▸ Problem: Using the material below, write out every entry exactly.

Recorded information Start Marker

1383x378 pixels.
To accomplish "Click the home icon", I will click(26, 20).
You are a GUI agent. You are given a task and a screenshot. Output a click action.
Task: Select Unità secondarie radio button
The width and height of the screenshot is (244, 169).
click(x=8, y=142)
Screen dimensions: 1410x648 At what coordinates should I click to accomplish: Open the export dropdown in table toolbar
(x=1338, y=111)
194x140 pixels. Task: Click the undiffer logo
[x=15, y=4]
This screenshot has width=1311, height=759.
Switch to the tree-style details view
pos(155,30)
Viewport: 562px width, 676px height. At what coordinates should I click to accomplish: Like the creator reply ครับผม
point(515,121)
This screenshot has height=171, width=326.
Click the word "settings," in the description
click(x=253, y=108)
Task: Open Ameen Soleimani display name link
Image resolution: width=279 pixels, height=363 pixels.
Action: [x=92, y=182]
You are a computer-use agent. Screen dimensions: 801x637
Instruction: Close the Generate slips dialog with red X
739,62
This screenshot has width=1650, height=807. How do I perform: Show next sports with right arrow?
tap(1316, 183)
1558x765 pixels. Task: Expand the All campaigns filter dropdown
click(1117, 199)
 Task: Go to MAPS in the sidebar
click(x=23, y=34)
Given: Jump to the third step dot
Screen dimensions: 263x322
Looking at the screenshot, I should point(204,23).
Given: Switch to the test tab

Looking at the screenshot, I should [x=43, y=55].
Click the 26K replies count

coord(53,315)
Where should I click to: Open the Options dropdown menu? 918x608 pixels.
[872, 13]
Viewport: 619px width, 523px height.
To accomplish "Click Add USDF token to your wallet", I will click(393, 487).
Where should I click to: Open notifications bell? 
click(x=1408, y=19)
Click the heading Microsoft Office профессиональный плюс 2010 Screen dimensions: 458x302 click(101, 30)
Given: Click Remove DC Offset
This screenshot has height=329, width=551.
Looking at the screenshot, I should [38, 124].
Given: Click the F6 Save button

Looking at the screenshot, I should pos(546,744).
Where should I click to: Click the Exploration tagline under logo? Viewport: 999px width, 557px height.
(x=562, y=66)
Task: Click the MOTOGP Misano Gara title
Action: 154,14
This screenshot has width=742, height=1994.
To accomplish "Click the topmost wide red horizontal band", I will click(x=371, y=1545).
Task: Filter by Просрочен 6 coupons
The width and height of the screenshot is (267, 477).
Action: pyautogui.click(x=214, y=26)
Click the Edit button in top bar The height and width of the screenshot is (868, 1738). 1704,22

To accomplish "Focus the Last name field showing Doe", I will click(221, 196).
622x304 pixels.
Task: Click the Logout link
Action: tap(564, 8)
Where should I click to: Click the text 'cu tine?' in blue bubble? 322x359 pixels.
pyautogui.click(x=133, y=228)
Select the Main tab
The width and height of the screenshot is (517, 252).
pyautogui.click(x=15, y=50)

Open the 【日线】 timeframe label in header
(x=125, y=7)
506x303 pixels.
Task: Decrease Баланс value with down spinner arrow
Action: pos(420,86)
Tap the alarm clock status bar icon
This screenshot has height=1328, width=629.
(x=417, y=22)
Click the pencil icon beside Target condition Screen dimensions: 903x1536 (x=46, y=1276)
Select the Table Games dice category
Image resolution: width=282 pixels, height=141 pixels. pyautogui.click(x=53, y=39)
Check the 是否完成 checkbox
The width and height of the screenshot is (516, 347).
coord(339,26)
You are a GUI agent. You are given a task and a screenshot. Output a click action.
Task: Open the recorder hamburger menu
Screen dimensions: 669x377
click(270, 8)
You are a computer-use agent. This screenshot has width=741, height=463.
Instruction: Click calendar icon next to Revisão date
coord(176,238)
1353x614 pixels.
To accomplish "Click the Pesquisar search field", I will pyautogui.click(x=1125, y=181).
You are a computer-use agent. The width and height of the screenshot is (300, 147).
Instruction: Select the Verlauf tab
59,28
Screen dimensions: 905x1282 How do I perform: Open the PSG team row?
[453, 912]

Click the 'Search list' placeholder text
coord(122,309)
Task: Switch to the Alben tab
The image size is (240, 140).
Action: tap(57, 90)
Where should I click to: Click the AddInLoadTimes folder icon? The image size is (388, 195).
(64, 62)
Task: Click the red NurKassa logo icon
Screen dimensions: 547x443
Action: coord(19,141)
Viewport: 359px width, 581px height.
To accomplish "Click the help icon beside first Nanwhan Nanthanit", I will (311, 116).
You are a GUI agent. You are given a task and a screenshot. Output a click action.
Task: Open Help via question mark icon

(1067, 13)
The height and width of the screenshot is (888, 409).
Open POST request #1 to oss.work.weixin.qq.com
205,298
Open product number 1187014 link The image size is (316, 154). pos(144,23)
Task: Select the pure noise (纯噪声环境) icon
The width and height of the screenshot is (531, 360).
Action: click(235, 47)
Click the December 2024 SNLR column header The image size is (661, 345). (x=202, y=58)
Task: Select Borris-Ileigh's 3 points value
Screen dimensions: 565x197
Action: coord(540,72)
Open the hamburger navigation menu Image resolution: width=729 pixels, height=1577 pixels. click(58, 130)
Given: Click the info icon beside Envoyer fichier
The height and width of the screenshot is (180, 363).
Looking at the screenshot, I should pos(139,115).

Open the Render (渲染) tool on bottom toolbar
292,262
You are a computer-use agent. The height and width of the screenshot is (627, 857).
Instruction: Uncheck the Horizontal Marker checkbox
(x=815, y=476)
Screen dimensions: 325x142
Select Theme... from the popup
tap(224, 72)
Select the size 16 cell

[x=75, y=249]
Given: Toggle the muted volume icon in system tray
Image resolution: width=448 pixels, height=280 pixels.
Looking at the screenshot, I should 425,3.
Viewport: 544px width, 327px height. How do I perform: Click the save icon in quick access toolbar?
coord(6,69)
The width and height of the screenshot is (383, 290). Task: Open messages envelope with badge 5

Recorded information End Marker

▸ Answer section:
1383x378 pixels.
To accomplish "Click the home icon", I will click(26, 20).
You are a GUI agent. You are given a task and a screenshot. Output a click action.
Task: Select Unità secondarie radio button
The width and height of the screenshot is (244, 169).
click(x=8, y=142)
Screen dimensions: 1410x648 At what coordinates should I click to accomplish: Open the export dropdown in table toolbar
(x=1338, y=111)
194x140 pixels. Task: Click the undiffer logo
[x=15, y=4]
This screenshot has width=1311, height=759.
Switch to the tree-style details view
pos(155,30)
Viewport: 562px width, 676px height. At what coordinates should I click to accomplish: Like the creator reply ครับผม
point(515,121)
This screenshot has height=171, width=326.
Click the word "settings," in the description
click(x=253, y=108)
Task: Open Ameen Soleimani display name link
Image resolution: width=279 pixels, height=363 pixels.
Action: [x=92, y=182]
You are a computer-use agent. Screen dimensions: 801x637
Instruction: Close the Generate slips dialog with red X
739,62
This screenshot has width=1650, height=807. How do I perform: Show next sports with right arrow?
tap(1316, 183)
1558x765 pixels. Task: Expand the All campaigns filter dropdown
click(1117, 199)
 Task: Go to MAPS in the sidebar
click(x=23, y=34)
Given: Jump to the third step dot
Screen dimensions: 263x322
Looking at the screenshot, I should point(204,23).
Given: Switch to the test tab

Looking at the screenshot, I should [x=43, y=55].
Click the 26K replies count

coord(53,315)
Where should I click to: Open the Options dropdown menu? 918x608 pixels.
[872, 13]
Viewport: 619px width, 523px height.
To accomplish "Click Add USDF token to your wallet", I will click(393, 487).
Where should I click to: Open notifications bell? 
click(x=1408, y=19)
Click the heading Microsoft Office профессиональный плюс 2010 Screen dimensions: 458x302 click(101, 30)
Given: Click Remove DC Offset
This screenshot has height=329, width=551.
Looking at the screenshot, I should [38, 124].
Given: Click the F6 Save button

Looking at the screenshot, I should pos(546,744).
Where should I click to: Click the Exploration tagline under logo? Viewport: 999px width, 557px height.
(x=562, y=66)
Task: Click the MOTOGP Misano Gara title
Action: 154,14
This screenshot has width=742, height=1994.
To accomplish "Click the topmost wide red horizontal band", I will click(x=371, y=1545).
Task: Filter by Просрочен 6 coupons
The width and height of the screenshot is (267, 477).
Action: pyautogui.click(x=214, y=26)
Click the Edit button in top bar The height and width of the screenshot is (868, 1738). 1704,22

To accomplish "Focus the Last name field showing Doe", I will click(221, 196).
622x304 pixels.
Task: Click the Logout link
Action: tap(564, 8)
Where should I click to: Click the text 'cu tine?' in blue bubble? 322x359 pixels.
pyautogui.click(x=133, y=228)
Select the Main tab
The width and height of the screenshot is (517, 252).
pyautogui.click(x=15, y=50)

Open the 【日线】 timeframe label in header
(x=125, y=7)
506x303 pixels.
Task: Decrease Баланс value with down spinner arrow
Action: pos(420,86)
Tap the alarm clock status bar icon
This screenshot has height=1328, width=629.
(x=417, y=22)
Click the pencil icon beside Target condition Screen dimensions: 903x1536 (x=46, y=1276)
Select the Table Games dice category
Image resolution: width=282 pixels, height=141 pixels. pyautogui.click(x=53, y=39)
Check the 是否完成 checkbox
The width and height of the screenshot is (516, 347).
coord(339,26)
You are a GUI agent. You are given a task and a screenshot. Output a click action.
Task: Open the recorder hamburger menu
Screen dimensions: 669x377
click(270, 8)
You are a computer-use agent. This screenshot has width=741, height=463.
Instruction: Click calendar icon next to Revisão date
coord(176,238)
1353x614 pixels.
To accomplish "Click the Pesquisar search field", I will pyautogui.click(x=1125, y=181).
You are a computer-use agent. The width and height of the screenshot is (300, 147).
Instruction: Select the Verlauf tab
59,28
Screen dimensions: 905x1282 How do I perform: Open the PSG team row?
[453, 912]

Click the 'Search list' placeholder text
coord(122,309)
Task: Switch to the Alben tab
The image size is (240, 140).
Action: tap(57, 90)
Where should I click to: Click the AddInLoadTimes folder icon? The image size is (388, 195).
(64, 62)
Task: Click the red NurKassa logo icon
Screen dimensions: 547x443
Action: coord(19,141)
Viewport: 359px width, 581px height.
To accomplish "Click the help icon beside first Nanwhan Nanthanit", I will (311, 116).
You are a GUI agent. You are given a task and a screenshot. Output a click action.
Task: Open Help via question mark icon

(1067, 13)
The height and width of the screenshot is (888, 409).
Open POST request #1 to oss.work.weixin.qq.com
205,298
Open product number 1187014 link The image size is (316, 154). pos(144,23)
Task: Select the pure noise (纯噪声环境) icon
The width and height of the screenshot is (531, 360).
Action: click(235, 47)
Click the December 2024 SNLR column header The image size is (661, 345). (x=202, y=58)
Task: Select Borris-Ileigh's 3 points value
Screen dimensions: 565x197
Action: coord(540,72)
Open the hamburger navigation menu Image resolution: width=729 pixels, height=1577 pixels. click(58, 130)
Given: Click the info icon beside Envoyer fichier
The height and width of the screenshot is (180, 363).
Looking at the screenshot, I should pos(139,115).

Open the Render (渲染) tool on bottom toolbar
292,262
You are a computer-use agent. The height and width of the screenshot is (627, 857).
Instruction: Uncheck the Horizontal Marker checkbox
(x=815, y=476)
Screen dimensions: 325x142
Select Theme... from the popup
tap(224, 72)
Select the size 16 cell

[x=75, y=249]
Given: Toggle the muted volume icon in system tray
Image resolution: width=448 pixels, height=280 pixels.
Looking at the screenshot, I should 425,3.
Viewport: 544px width, 327px height. How do I perform: Click the save icon in quick access toolbar?
coord(6,69)
The width and height of the screenshot is (383, 290). Task: Open messages envelope with badge 5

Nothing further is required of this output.